Originally published on December 13, 2011. Updated for relevancy January 14, 2014.
There is an orthodoxy that privacy is willingly traded by people in return for some sort of reward. Try Googling "trade privacy for" (with the quote marks). I got 181,000 hits! Among other things, people are said to trade their "privacy" for convenience, security, safety, cheaper loans and free phones.
Yet there's a category error here, one we really need to be aware of, in the interests of clear thinking and good policy.
Increasingly what consumers are doing is trading their Personal Information for a gain of some sort. And in principle, that's actually fine by me, and by most privacy advocates. Because privacy and Personal Information are not the same kind of stuff.
Amongst the digerati there is a popular view that most people these days are smart enough to know what they're doing when they sign up for loyalty programs or provide their details when they enter a competition. That view may or may not be right, but it is a sensible position. The important thing is people can and should retain their privacy in the process -- because privacy and Personal Information (or PII) are different things. Data privacy is a state where parties that hold information about you respect that information, and are restrained in what they do with it.
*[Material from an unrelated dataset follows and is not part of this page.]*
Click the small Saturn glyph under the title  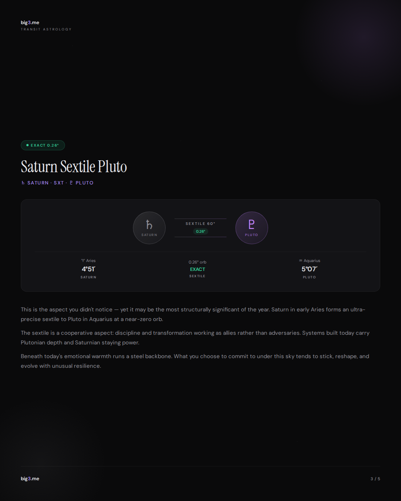coord(23,183)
Privacy means they refrain from knowing more about you than is necessary, and from re-using PII collected for one purpose for some other purpose.
There is no inherent problem in bargaining your PII with others who happen to value it, but to preserve privacy in these transactions, we need greater visibility from retailers et al of what they intend to do with the PII they collect. We need more sophisticated tools so consumers can fully comprehend what's going on in these data transactions. And we need more precision and rigor in the way we talk about privacy. Let's be clear: there can and should be a fair trade in Personal Information, but not in privacy.
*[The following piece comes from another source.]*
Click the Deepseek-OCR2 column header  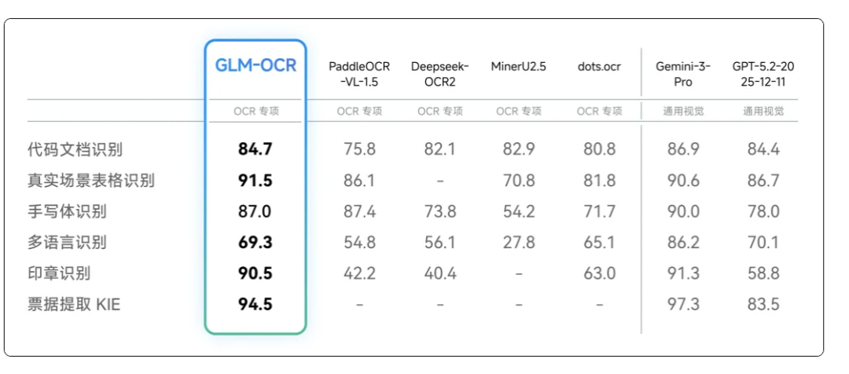click(439, 74)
By analogy, we trade money for goods without necessarily losing value, unless the trade in question is unfair. So this is all about transparency, negotiation and fairness -- the same things consumers care about in any transaction.
One of the deep gripes privacy advocates have about today's digital businesses is their opacity. Facebook and the like harvest vast amounts of PII, without committing themselves to any Use Limitation at all, and without even telling their users what they're up to. For example, Facebook's privacy policy is silent on what they do with facial recognition in the background and with biometric templates. Infomopolies make inordinate amounts of money on the back of personal data collected from us without ever acknowledging its true value, let alone negotiating the trade.
And that's the sneaky one-sided bargain at the heart of most social media.